Injection Technique for Sesamoiditis Pain


Indications and Clinical Considerations

Sesamoiditis is one of the most common pain syndromes that affects the forefoot. It is characterized by tenderness and pain over the metatarsal heads. Although the first sesamoid bone of the first metatarsal head is affected most often, the sesamoid bones of the second and fifth metatarsal heads also are subject to the development of sesamoiditis ( Figs. 199.1 and 199.2 ). The patient often feels that he or she is walking with a stone in his or her shoe. The pain of sesamoiditis worsens with prolonged standing or walking for long distances and is exacerbated by improperly fitting or padded shoes. Sesamoiditis is most often associated with pushing-off injuries during football or repetitive microtrauma from running or dancing.

FIG. 199.1, Sesamoid bones are small, rounded structures embedded in the flexor tendons of the foot. They decrease friction and pressure of the flexor tendon as it passes in proximity to a joint.

FIG. 199.2, Sesamoiditis. This 33-year-old man had pain and swelling beneath the great toe, with no history of recent injury. A, Radiograph shows irregularity and flattening of the lateral sesamoid bone (arrow) beneath the first metatarsal head. B, Bone scan documents increased accumulation of the radionuclide (arrow) in this region, as well as laterally in the midfoot.

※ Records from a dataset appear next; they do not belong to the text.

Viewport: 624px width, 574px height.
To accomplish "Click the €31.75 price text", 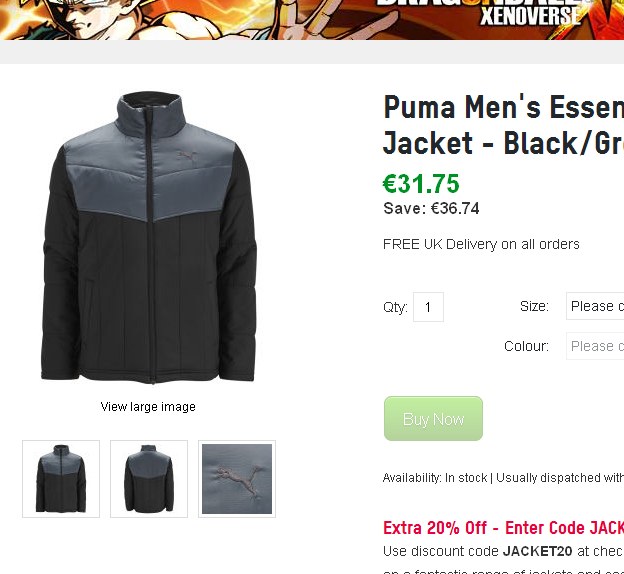I will click(x=421, y=184).
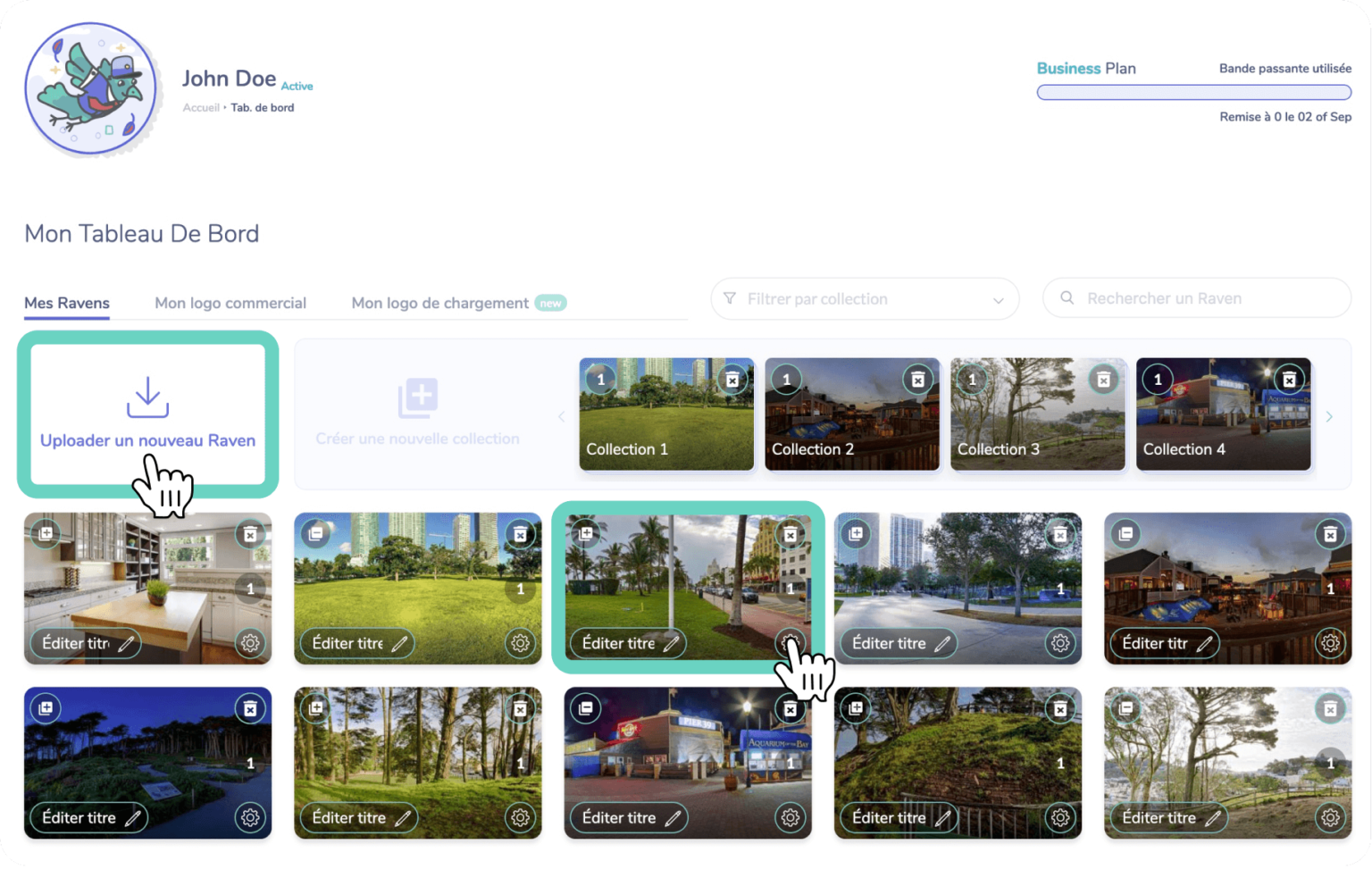
Task: Switch to Mon logo commercial tab
Action: coord(230,303)
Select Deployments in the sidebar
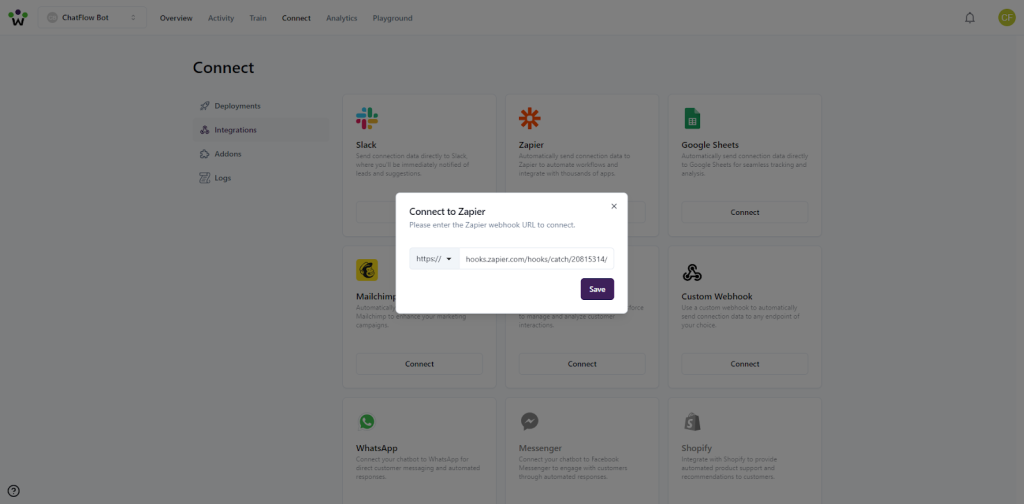 (x=237, y=106)
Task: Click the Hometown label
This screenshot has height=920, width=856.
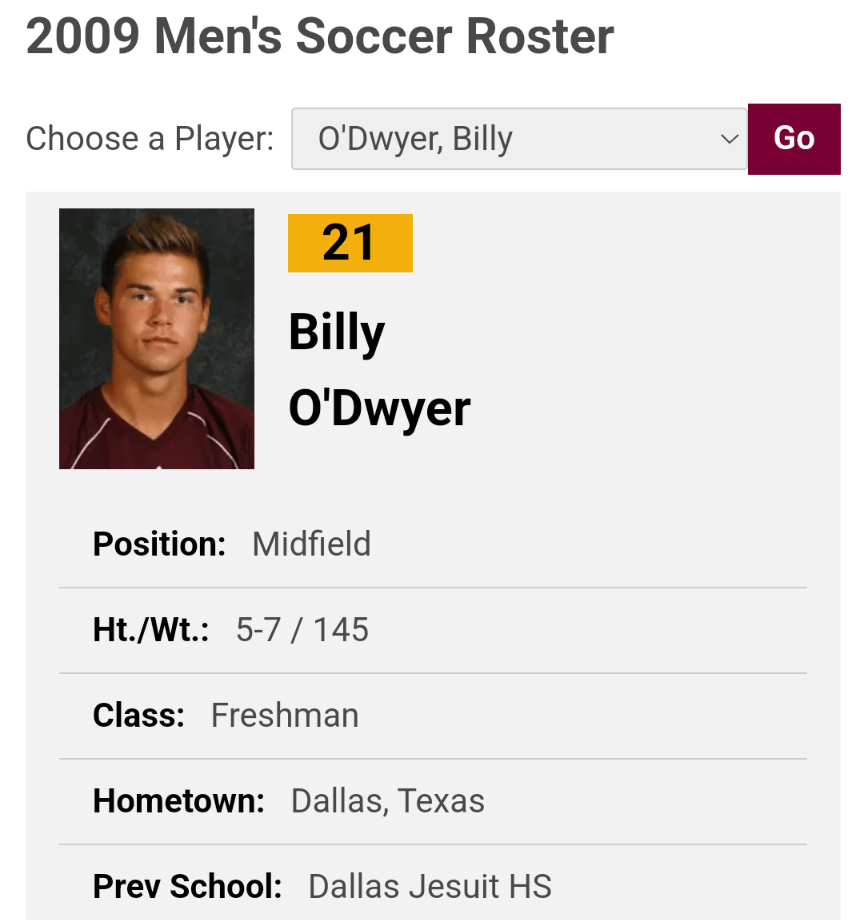Action: [178, 801]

On physical examination, pain can be reproduced by pressure on the sesamoid bone. In contradistinction to metatarsalgia, in which the tender area remains over the metatarsal heads, with sesamoiditis the tender area moves with the flexor tendon when the patient actively flexes his or her toe. The patient with sesamoiditis often exhibits an antalgic gait in an effort to reduce weight bearing during walking. With acute trauma to the sesamoid, ecchymosis over the plantar surface of the foot may be present. Over time, plantar keratosis over the sesamoid will occur ( Fig. 199.3 ).

FIG. 199.3, A, Clinical photograph of intractable plantar keratosis from tibial sesamoid. B, Operative photograph demonstrating technique of sesamoid shaving. A saw is used to resect a portion of prominent sesamoid plantar surface.

Plain radiographs are indicated for all patients with sesamoiditis to rule out fractures and identify sesamoid bones that may have become inflamed ( Fig. 199.4 ). On the basis of the patient’s clinical presentation, additional testing may be indicated, including complete blood cell count, sedimentation rate, and antinuclear antibody testing. Magnetic resonance imaging of the metatarsal bones is indicated if sesamoiditis, joint instability, occult mass, or tumor is suggested ( Fig. 199.5 ). Radionuclide bone scanning and ultrasound imaging may be useful in identifying stress fractures of the metatarsal bones or sesamoid bones that may be missed on plain radiographs of the foot.

FIG. 199.4, Initial frontal left foot radiograph showing a tripartite appearance of the medial hallux sesamoid (white arrow) . No significant overlying soft-tissue swelling was appreciated. Note is also made of periarticular osteopenia in the metatarsophalangeal and interphalangeal joints. The clinical diagnosis of sesamoiditis was made.

FIG. 199.5, Sesamoid stress fractures. In a 26-year-old runner, sagittal T1-weighted (repetition time/echo time, 600/14) spin echo (A) and fat-suppressed fast spin echo (repetition time/echo time, 4000/68). (B) Magnetic resonance imaging reveals a stress fracture of the medial sesamoid bone of the first metatarsophalangeal joint. The fracture line (arrows) and marrow edema are evident.

Clinically Relevant Anatomy

The sesamoid bones are small, rounded structures that are embedded in the flexor tendons of the foot and usually are in close proximity to the joints. Sesamoid bones of the first metatarsal occur in almost all patients, with sesamoid bones present in the flexor tendons of the second and fifth metatarsals in a significant number of patients (see Figs. 199.1 and 199.2 ). These sesamoid bones decrease friction and pressure of the flexor tendon as it passes in proximity to a joint.